**To do**
Please continue the passage about pianist Floyd and her career from where it stops.

She earned a diploma through the Royal Conservatory of Music and then spent eight years studying in Vienna at the suggestion of Canadian pianist Glenn Gould, whom she had met through mutual friends. Gould was intrigued when he heard about the young Ottawa pianist who shared his enthusiasm for the music of Hindemith and Berg. Gould admired Floyd’s intellect and tastes and they exchanged letters over several years about music and performance. At Gould’s suggestion, Floyd studied at Austria’s State Academy for Music, where she spent most of the 1960s. Thanks to a letter of recommendation from Gould, she received financial support from the Canada Council for her studies there.

In Vienna, she earned a concert diploma and a piano pedagogy diploma with distinction and was awarded the graduating prize in 1968.

On returning to Canada, Floyd developed her career as a performer, teacher and music administrator. She performed across Canada, the U.S., Europe and China while also dedicating herself to her career at the university, where she taught piano pedagogy.

Ottawa pianist Frédéric Lacroix, one of the performers Sunday, studied with Floyd in the 1990s and later became a friend, turning to her for advice on teaching.

**Dataset items**
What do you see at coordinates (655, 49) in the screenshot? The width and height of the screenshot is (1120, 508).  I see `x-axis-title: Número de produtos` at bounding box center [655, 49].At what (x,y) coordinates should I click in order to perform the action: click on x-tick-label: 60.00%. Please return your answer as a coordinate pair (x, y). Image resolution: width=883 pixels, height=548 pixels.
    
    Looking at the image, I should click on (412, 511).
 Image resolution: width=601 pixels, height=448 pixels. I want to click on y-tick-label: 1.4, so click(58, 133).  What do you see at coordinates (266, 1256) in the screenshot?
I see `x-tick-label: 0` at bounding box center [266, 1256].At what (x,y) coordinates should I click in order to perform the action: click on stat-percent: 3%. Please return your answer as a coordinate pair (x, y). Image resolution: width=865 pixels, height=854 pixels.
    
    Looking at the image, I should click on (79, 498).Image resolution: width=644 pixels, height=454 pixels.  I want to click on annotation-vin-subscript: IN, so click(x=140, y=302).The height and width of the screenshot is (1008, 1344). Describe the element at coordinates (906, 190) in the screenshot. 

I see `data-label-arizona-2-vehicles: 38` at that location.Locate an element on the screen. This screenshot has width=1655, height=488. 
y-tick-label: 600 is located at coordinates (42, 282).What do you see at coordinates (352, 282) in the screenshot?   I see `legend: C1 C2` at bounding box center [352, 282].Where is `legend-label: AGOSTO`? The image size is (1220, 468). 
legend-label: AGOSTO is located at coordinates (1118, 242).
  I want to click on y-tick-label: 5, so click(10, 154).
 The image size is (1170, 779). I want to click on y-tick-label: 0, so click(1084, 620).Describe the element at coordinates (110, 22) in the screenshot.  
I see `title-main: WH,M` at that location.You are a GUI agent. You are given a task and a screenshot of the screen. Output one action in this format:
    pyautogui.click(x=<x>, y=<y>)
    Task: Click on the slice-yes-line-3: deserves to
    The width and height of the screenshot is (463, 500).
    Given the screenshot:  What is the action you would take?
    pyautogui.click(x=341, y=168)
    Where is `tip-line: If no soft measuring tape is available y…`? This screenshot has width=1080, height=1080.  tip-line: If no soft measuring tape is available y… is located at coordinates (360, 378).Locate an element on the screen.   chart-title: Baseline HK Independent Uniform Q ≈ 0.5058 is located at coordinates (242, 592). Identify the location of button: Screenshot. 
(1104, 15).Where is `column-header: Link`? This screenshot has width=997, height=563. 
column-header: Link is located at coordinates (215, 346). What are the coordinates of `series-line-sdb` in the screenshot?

**Response**
“She encouraged students to think for themselves and to interact with the music at a deeper level than is the norm in lessons. I found her to be incredibly organized and engaging in her classroom teaching. I am always striving to emulate her in my own classes. She offered me invaluable counsel. I just wish I could be as comfortable and as prepared as she was. I think that she planned her classes down to the minute.”

Colleagues say that Floyd’s achievements were even more remarkable considering that, for much of her adult life, she suffered from a chronic illness that sometimes required surgery and time from work. But she never let it get in her way and would smartly schedule her teaching around it and find ways to ensure her students didn’t miss out.

Tunis says Floyd handled illness “with a stoicism as well as a sense of humour; never eliciting any sort of self-pity, and always focused cheerfully and energetically on others. She was always a model of strength and grace, always available and accessible. I never once heard a complaint, a negative word, or an excuse. No matter how difficult the situation, she was always smiling, engaged, and eager to help out.”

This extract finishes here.